Dans ce cas, même en cas de motion de censure, le pouvoir dira que les initiateurs ne cherchent ni plus ni moins à créer une instabilité politique et institutionnelle pour revenir aux affaires. Et il n’aura pas tout à fait tort car comment jugé un ministre, u gouvernement qui n’a pas encore fini de prendre connaissance des dossiers sous sa charge ? En plus, à voir de près la campagne de désignation d’un bouc émissaire d’une éventuelle recomposition politique menée par des publications proches du pouvoir, on ne peut qu’accorder plus de crédit à cette hypothèse.

En fait, dans ce cas d’espèce, le président Issoufou ne sera pas à son premier coup d’essai. Il vous souviendra que c’est le jour même où l’opposition politique voulait déposer une motion de censure contre le gouvernement dans l’affaire Oumarou Maïnassara que le chef de l’Etat a signé le décret ayant mis fin aux fonctions de Kalla Hankouraou et Ouhoumoudou Mahamadou incriminés par l’ARN dans ladite affaire. On sait aussi que le PNDS est réputé très fort dans les coups bas et autres manigances politiques ayant d’ailleurs permis son accession à la tête de l’Etat.

Si gouverner de manière à satisfaire les légitimes aspirations du peuple est une entreprise très difficile qui nécessite une certaine expérience et expertise, les manigances politiques n’en demandent pas autant.

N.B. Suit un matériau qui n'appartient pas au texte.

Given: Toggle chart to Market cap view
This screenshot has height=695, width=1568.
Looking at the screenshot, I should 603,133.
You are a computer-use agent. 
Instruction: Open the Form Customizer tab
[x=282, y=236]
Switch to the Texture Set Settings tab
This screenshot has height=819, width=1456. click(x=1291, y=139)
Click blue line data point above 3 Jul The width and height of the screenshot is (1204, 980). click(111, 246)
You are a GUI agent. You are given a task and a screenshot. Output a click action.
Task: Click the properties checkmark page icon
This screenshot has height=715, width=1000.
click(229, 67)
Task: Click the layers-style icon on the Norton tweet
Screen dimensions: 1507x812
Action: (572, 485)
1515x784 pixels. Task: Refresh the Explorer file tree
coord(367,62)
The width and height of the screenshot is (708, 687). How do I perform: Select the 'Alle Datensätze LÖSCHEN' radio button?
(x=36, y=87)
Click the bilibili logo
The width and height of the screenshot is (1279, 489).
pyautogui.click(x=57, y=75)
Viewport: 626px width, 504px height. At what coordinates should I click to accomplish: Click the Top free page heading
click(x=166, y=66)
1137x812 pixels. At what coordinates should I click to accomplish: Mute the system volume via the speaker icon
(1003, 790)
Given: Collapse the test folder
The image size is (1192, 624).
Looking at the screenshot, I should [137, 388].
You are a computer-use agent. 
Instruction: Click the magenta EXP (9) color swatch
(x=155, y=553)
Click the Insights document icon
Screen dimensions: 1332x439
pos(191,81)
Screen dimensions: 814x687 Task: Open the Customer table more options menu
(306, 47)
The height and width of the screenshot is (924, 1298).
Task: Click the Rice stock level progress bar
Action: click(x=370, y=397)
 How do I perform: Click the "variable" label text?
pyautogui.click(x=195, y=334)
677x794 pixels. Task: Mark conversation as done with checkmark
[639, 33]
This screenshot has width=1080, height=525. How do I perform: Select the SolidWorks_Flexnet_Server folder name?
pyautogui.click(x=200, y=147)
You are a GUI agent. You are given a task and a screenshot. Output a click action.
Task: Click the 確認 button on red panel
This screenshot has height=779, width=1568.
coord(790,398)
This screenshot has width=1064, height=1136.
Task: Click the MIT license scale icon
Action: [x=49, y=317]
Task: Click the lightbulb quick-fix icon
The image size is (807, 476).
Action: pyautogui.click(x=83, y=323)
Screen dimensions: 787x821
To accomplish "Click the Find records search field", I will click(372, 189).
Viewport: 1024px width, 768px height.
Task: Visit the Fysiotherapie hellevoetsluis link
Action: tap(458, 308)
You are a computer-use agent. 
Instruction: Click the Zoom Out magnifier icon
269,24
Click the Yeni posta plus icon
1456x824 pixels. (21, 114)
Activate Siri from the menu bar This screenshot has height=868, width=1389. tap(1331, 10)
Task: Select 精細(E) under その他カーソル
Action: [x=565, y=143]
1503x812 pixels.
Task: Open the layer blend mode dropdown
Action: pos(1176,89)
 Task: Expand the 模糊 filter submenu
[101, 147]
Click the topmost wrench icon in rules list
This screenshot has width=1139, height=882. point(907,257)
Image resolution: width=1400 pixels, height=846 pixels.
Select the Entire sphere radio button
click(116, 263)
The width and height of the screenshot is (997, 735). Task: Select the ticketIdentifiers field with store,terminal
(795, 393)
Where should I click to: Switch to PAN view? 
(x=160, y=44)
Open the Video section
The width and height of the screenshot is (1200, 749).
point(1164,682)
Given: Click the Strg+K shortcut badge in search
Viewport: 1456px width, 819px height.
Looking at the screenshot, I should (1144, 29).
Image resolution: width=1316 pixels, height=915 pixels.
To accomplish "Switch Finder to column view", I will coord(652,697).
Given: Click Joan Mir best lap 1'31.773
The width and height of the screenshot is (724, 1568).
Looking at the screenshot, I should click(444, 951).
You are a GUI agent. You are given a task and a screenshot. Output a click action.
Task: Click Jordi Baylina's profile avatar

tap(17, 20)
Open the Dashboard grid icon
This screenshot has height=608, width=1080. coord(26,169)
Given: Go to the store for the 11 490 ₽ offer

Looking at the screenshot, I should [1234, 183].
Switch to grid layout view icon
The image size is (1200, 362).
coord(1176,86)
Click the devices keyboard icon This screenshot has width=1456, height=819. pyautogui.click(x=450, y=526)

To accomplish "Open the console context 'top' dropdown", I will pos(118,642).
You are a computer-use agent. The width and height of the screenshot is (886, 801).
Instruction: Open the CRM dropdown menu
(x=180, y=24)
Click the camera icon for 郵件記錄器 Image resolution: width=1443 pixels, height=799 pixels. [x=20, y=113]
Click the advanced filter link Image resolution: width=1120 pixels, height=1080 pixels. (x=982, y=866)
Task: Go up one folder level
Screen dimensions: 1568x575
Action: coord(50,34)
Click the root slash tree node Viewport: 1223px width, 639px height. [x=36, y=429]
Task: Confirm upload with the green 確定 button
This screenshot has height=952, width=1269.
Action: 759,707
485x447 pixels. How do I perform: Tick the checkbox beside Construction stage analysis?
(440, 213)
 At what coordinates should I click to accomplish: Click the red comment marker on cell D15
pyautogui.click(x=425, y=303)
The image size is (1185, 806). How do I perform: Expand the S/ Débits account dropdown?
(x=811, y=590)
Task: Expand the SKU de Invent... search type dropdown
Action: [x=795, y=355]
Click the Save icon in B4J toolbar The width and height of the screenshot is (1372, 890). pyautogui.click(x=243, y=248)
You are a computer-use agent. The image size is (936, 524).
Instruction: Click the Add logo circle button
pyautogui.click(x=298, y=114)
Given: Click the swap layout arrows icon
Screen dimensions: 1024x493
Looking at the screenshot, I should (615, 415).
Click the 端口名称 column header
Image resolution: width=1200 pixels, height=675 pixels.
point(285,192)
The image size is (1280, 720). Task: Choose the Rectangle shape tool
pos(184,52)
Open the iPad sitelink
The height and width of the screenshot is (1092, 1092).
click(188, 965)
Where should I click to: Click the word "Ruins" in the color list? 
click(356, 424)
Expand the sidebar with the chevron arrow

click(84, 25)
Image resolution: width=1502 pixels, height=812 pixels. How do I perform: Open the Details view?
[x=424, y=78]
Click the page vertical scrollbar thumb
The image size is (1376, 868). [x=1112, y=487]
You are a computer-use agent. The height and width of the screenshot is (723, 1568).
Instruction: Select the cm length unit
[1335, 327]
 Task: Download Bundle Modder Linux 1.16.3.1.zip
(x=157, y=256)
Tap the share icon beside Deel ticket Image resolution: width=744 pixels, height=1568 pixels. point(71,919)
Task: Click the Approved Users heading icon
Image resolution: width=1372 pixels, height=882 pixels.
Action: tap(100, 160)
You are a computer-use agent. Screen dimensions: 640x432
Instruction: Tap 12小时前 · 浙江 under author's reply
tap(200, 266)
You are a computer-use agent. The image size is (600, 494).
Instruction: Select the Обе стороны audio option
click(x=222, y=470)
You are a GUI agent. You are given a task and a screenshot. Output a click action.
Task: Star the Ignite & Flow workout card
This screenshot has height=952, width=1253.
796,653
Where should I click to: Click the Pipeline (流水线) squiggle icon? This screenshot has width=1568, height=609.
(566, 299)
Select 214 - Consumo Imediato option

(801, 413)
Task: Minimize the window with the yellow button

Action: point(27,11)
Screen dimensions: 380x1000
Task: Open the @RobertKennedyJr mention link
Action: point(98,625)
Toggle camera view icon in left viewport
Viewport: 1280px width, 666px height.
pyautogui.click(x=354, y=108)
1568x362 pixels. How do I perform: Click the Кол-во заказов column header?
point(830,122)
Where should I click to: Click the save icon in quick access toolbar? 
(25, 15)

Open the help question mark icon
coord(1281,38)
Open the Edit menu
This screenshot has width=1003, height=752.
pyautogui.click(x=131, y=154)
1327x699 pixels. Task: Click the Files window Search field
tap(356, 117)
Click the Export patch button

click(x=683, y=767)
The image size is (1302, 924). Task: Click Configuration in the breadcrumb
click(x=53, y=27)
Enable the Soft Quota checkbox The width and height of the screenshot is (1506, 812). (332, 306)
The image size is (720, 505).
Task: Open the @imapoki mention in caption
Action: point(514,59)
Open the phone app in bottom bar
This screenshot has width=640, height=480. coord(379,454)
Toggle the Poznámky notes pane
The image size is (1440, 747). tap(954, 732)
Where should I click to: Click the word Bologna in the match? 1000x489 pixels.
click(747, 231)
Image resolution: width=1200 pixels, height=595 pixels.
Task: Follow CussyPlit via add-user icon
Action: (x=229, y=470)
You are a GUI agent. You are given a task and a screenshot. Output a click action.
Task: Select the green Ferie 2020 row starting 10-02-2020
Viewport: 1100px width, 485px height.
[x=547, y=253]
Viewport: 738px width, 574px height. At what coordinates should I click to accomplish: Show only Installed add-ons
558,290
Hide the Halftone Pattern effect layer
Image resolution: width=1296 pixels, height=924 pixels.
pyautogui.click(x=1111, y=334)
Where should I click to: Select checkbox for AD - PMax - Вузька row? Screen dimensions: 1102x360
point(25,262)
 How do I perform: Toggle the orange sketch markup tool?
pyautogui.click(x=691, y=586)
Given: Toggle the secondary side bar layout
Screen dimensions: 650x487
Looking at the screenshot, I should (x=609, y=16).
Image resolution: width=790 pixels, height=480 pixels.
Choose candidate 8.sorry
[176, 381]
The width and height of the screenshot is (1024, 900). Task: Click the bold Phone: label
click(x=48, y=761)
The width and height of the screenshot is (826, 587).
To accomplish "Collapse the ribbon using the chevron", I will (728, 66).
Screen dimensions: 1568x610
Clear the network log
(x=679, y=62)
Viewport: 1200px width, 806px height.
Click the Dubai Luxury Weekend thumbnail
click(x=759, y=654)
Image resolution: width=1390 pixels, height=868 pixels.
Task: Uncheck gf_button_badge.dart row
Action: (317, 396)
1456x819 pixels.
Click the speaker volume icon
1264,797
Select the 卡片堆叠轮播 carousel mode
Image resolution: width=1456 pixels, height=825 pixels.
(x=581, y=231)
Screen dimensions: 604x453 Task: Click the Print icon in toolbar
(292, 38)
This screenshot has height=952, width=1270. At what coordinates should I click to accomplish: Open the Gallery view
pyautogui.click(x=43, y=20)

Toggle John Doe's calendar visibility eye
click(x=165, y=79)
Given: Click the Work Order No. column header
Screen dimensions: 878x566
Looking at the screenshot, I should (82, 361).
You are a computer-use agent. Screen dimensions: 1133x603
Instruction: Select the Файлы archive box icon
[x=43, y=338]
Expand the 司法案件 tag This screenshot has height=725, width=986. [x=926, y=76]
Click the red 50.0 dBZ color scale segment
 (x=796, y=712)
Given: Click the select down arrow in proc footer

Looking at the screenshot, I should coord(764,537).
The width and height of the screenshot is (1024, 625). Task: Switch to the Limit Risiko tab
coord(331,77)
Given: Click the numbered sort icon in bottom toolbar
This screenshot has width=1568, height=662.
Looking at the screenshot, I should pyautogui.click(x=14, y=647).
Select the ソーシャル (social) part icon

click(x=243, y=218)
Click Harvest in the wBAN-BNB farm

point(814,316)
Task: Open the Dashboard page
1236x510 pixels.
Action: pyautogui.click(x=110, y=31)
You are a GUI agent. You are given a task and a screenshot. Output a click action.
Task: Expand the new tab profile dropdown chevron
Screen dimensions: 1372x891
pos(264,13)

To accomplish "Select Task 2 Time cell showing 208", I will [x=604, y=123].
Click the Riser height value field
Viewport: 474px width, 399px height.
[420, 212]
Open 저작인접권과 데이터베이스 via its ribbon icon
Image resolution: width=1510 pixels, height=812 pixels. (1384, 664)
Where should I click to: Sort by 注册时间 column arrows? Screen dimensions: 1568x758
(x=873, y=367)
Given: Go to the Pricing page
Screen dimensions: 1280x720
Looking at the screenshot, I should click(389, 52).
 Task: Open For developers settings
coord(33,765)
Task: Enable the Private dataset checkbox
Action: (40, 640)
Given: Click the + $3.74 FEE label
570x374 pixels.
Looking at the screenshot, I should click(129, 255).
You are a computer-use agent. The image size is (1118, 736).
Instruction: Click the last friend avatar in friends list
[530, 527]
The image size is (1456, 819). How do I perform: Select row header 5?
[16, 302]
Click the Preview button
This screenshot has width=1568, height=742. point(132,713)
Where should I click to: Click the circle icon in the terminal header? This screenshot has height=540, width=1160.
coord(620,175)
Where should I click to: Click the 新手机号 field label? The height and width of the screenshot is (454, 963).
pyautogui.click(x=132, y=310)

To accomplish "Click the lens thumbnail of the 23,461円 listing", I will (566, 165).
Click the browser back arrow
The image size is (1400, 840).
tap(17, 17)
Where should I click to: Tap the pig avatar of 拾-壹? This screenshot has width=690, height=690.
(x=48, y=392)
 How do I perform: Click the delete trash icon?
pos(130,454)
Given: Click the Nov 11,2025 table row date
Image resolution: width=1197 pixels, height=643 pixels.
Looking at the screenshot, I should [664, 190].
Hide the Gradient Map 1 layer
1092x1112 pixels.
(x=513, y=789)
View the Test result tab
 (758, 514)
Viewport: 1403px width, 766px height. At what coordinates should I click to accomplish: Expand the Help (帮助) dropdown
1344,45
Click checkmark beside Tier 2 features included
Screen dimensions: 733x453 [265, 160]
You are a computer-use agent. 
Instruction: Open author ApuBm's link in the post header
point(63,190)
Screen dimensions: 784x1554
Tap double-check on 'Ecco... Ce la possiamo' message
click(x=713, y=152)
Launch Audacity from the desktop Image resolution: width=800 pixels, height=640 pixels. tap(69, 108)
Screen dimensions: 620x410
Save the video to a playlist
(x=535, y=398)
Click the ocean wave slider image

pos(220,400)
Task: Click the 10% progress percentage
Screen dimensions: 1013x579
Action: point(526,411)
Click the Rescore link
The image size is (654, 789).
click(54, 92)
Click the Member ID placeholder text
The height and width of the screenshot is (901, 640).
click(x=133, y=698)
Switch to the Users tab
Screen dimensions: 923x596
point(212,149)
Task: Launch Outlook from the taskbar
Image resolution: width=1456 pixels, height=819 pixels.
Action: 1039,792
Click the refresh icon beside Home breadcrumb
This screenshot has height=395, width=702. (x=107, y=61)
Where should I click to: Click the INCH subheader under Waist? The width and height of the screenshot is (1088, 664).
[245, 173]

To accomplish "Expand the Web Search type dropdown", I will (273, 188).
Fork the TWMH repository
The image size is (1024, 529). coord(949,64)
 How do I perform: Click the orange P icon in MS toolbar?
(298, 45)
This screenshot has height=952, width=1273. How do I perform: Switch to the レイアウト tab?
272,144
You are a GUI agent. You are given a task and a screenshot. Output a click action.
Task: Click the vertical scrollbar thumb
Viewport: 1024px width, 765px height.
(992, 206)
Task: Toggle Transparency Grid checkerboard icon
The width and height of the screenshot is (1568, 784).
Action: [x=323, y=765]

C’est comme dans un jeu d’échec, il faut savoir profiter de l’instant de naïveté de l’adversaire pour lui assener un coup « mortel ». Et ça ce n’est pas difficile pour le parti politique qui a réussi à grandir dans l’ombre des crises politiques et institutionnelles que le Niger a connu de la Conférence nationale à aujourd’hui. Il est bien vrai que sous Baré, des Premiers ministres ont été déposés avant même de former leur gouvernement.

Mais aujourd’hui, le contexte est tel qu’il faut avoir des arguments en béton pour toucher à un gouvernement dans cet environnement précaire d’un point de vue sécuritaire. Pendant que l’ARN attend le bon moment pour jouer sa carte maîtresse, le pouvoir lui, tente d’arrêter le temps avec un intelligent jeu de calendrier. On ne peut dire que le PNDS-Tarayya tient le mauvais bout mais son seul désavantage est le mécontentement quasi-général des populations nigériennes. Un mécontentement qui pourrait jouer en faveur d’une motion de censure même si elle est déposée le lendemain de la formation du nouveau gouvernement.

Après tout, « la belle fille ne peut donner plus que ce qu’elle possède ». Et ce n’est pas tant du gouvernement que les nigériens se plaignent. C’est de la gouvernance dont ils ont assez et entre gouvernement et gouvernance, il y a nuance.